With such simple rules, it seems difficult to believe that complicated patterns could emerge from the Game of Life, or any other set of rules for cellular automata. However, it turns out that the outcome of a particular starting configuration has a far from predictable final state. While each automaton does follows the same simple set of rules in Life, those rules call for it to interact with its eight surrounding automata. When considering that for every one cell, there are eight possible interactions that determine the next state, it begins to become evident why an outcome would be difficult to foresee without stepping through all of the periods on the way to reaching the final state.

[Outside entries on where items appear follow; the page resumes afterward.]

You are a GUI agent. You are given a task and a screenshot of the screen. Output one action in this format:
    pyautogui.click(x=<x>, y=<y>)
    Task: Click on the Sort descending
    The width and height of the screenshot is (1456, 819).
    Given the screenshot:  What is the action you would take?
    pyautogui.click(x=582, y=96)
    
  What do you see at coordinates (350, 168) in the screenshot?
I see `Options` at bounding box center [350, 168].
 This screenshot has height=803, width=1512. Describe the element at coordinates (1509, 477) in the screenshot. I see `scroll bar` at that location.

For example, consider a traffic jam. The simplest explanation for a slow down would be a traffic accident or a slow-moving vehicle that restricts the flow of other cars. However, many times traffic jams have no easy explanation. In reality, the cars cause each other to move slowly because more are trying to move in the same direction than the capacity of the road. Much like in the Game of Life, the movement of one car is affected by the movement of the cars surrounding it. Those cars are in turn affected by cars around them, and so forth. Thus, a seemingly simple phenomenon snowballs into a complicated mess and each lane change, acceleration, or deceleration adds unpredictably to the intertwined confusion.

The unpredictability of the final state in the Game of Life is what allows it to have many applications of a non-trivial nature. When creating the game, Conway carefully considered the rules in order that the game have a delicate balance between having all of the cells die out and having them replicate endlessly. His result is such that it is thus far impossible to come up with an algorithm to accurately predict the final configuration given the initial conditions of the board without going through the intermediate states. This idea will come up again when discussing the computational possibilities with the Game of Life, but is also useful in an area where computers often fall short: generating pseudo-random numbers. By assigning values to the configurations, the intricate patterns of Life can be used to generate numbers with a high degree of randomness.